A "noise audit" runs on a critical decision class — give 6 raters the same case, measure variance.

Noise is at least as damaging as bias — and most orgs have no instrument to even see it

Claim

Bias is the average error across many judgments — a systematic skew. Noise is the unwanted variability between judgments that should be identical: two interviewers rating the same candidate differently, two PMMs scoring the same launch, two doctors diagnosing the same patient. Noise is at least as damaging as bias, far more underappreciated, and invisible without measurement.

Mechanism

Decision quality has two failure modes. Bias is consistent error in one direction — easier to spot because patterns appear across many decisions. Noise is unstructured error — it cancels in the average, which is why org-level metrics make it look like nothing is wrong. Two PMs presented with the same competitive intel will write different positioning recs not because either is biased, but because mood, recent context, anchoring, and order-of-evidence-encountered shift each rater independently. The fix is structural: independent written ratings before group discussion, rubric-based scoring, mechanical aggregation, and noise-audits that measure inter-rater variance directly.

Conditions

Holds when:

Judgments are subjective and made by multiple people across an org (hiring, performance review, deal qualification, launch readiness).
The judgments feel "qualitative" enough that people resist standardising them.
Disagreements are rationalised individually ("we just had different reads") rather than measured systematically.

Fails when:

The judgment is fully formulaic (price = cost × markup) — no human variability to add noise.
Genuine expert intuition in pattern-rich domains where structured rubrics destroy more value than they save (Klein-style RPD).
Standardisation cost exceeds the cost of the noise (low-stakes high-frequency calls).

Evidence

"Bias is the average error across many judgments (always too high or too low), but noise is the unwanted variability in judgments that should be identical."
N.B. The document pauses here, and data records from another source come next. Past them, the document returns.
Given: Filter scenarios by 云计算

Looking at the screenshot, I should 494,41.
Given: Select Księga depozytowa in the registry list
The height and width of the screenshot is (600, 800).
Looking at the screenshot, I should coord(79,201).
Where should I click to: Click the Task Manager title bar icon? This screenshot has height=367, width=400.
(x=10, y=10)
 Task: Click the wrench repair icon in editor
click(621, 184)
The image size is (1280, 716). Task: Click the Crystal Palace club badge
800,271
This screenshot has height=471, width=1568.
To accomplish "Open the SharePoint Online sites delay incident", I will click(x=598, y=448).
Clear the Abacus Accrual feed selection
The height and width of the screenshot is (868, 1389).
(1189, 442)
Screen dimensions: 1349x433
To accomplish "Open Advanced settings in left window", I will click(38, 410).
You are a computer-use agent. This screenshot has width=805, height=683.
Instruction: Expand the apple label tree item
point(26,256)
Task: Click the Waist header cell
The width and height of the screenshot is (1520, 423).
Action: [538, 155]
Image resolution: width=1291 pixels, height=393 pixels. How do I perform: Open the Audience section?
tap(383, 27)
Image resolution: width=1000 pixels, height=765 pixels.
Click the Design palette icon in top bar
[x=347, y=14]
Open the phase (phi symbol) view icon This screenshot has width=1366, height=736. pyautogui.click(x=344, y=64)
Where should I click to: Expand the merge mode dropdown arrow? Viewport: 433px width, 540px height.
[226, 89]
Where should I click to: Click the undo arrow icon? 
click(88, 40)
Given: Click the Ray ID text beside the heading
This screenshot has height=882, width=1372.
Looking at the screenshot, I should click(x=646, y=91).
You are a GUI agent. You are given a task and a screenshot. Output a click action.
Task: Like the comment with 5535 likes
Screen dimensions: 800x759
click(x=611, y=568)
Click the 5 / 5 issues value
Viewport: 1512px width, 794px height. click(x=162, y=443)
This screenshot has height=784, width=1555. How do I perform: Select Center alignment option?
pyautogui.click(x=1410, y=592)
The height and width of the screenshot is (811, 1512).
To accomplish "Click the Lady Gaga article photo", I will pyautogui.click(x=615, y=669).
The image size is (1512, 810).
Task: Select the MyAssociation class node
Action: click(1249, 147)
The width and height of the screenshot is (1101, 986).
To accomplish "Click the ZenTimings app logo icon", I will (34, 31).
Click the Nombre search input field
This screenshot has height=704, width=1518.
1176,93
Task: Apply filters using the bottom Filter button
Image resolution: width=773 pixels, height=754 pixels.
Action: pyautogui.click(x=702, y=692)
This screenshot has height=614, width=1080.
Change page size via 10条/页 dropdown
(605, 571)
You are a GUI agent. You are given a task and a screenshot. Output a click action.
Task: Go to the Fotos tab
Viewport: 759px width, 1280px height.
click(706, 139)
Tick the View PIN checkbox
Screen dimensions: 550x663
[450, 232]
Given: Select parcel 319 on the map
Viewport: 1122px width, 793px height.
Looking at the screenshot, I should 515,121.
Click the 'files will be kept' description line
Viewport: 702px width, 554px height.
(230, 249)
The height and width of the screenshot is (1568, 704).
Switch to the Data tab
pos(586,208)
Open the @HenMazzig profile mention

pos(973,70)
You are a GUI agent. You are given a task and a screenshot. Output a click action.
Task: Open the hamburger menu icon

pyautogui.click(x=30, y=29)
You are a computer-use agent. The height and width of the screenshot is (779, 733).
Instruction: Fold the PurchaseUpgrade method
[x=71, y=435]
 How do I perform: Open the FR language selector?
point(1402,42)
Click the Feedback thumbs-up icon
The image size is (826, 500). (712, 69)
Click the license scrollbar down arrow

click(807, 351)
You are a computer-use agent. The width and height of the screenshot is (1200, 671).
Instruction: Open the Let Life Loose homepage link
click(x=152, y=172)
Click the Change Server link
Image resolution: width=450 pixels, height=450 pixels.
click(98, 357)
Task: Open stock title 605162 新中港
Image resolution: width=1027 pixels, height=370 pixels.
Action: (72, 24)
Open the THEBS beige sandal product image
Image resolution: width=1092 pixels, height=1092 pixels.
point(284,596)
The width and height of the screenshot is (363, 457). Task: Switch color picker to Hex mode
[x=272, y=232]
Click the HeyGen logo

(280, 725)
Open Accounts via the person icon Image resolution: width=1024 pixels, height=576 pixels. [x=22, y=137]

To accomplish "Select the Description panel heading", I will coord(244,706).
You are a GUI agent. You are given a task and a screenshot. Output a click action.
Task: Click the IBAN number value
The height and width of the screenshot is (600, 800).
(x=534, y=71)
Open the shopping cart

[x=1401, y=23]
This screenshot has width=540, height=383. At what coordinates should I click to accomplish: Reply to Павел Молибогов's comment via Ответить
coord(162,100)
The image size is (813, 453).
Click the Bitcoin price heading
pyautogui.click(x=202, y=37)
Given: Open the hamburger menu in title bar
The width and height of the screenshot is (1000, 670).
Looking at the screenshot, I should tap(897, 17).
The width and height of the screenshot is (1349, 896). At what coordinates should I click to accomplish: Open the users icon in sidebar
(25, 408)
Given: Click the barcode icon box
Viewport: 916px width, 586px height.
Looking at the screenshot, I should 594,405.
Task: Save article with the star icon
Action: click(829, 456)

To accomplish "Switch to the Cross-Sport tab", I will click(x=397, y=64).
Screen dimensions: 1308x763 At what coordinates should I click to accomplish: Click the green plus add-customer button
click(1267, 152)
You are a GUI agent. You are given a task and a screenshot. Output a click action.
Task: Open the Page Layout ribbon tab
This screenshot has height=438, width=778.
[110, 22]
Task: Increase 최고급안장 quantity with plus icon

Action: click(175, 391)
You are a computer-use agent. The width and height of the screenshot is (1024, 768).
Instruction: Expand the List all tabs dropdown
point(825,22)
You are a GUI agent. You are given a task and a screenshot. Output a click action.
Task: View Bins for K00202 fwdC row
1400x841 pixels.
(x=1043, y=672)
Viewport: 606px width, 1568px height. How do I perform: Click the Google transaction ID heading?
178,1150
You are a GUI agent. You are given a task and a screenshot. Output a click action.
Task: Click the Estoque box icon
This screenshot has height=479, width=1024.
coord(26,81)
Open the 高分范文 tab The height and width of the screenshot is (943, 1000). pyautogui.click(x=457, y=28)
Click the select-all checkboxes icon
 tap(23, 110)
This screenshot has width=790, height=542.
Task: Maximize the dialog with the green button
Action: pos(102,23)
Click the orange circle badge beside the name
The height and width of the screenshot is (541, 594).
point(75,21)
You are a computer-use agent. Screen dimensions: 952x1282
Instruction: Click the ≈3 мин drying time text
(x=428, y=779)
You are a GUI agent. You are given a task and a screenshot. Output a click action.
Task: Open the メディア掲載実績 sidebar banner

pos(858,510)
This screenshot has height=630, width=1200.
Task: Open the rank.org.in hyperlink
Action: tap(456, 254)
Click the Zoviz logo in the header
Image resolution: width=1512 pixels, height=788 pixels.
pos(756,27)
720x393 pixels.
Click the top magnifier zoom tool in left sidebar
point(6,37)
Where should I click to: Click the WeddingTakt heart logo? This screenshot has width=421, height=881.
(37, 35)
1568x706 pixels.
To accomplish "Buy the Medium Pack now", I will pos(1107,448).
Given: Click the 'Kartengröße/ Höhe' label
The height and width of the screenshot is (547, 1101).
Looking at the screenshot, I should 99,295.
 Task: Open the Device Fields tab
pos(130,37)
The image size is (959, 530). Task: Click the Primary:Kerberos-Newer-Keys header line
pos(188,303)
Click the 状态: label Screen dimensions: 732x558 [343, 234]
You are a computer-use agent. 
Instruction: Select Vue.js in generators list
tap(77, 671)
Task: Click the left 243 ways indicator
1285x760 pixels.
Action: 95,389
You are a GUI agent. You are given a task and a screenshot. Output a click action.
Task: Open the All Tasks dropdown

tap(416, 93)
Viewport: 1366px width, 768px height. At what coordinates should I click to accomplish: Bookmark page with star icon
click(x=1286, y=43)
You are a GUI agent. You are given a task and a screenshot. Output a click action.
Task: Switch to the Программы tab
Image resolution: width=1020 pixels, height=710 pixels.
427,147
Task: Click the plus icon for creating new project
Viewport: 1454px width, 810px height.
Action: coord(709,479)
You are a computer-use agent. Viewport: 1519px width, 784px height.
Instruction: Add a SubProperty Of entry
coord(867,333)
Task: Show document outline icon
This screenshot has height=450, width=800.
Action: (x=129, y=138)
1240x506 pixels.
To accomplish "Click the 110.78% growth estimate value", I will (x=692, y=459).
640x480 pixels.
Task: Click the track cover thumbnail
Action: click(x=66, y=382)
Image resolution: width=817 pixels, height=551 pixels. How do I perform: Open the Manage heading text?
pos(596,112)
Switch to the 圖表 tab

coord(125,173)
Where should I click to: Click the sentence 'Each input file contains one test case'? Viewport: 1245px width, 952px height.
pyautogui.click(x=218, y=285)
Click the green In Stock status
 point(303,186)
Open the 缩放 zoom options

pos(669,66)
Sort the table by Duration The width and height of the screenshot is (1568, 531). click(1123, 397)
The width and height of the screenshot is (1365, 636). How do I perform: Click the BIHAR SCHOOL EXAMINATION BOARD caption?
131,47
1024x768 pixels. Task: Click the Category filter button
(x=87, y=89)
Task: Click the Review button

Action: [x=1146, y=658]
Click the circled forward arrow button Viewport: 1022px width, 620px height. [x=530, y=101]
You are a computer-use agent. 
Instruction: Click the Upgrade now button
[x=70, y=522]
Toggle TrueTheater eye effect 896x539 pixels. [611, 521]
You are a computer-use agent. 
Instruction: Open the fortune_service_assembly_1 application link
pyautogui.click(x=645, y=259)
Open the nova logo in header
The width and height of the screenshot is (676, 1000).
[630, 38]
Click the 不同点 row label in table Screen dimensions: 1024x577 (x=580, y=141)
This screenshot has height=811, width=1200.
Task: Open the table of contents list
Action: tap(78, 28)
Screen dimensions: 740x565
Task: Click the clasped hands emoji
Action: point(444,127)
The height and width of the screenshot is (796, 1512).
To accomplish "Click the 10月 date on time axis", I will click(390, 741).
"noise is at least as damaging as bias and far more underappreciated"

— see raw/expert-content/experts/daniel-kahneman.md lines 16, 18.

Signals

A "noise audit" runs on a critical decision class — give 6 raters the same case, measure variance.
Hiring rubrics fixed before each candidate; raters submit independent scores before the debrief.
Forecasts include both a point estimate and an inter-rater spread, treated as a quality signal.

Counter-evidence

Standardisation can flatten edge cases that experts would correctly handle as exceptions — the rubric becomes a ceiling on quality, not a floor. Gary Klein's Sources of Power argues that in pattern-rich expert domains (firefighters, ER doctors), the noise is correct because the experts are integrating cues a rubric cannot capture. Noise reduction is therefore a means to a quality end, not a quality goal in itself.

Cross-references

Your initial intuition is a System 1 output, not an objective assessment — System 1 produces both bias and noise; structured process addresses both but via different mechanisms.
The less you know, the more confident you are — WYSIATI builds the cleanest stories from the thinnest data — WYSIATI explains why noise is invisible: each individual rater is confident their judgment is the right one.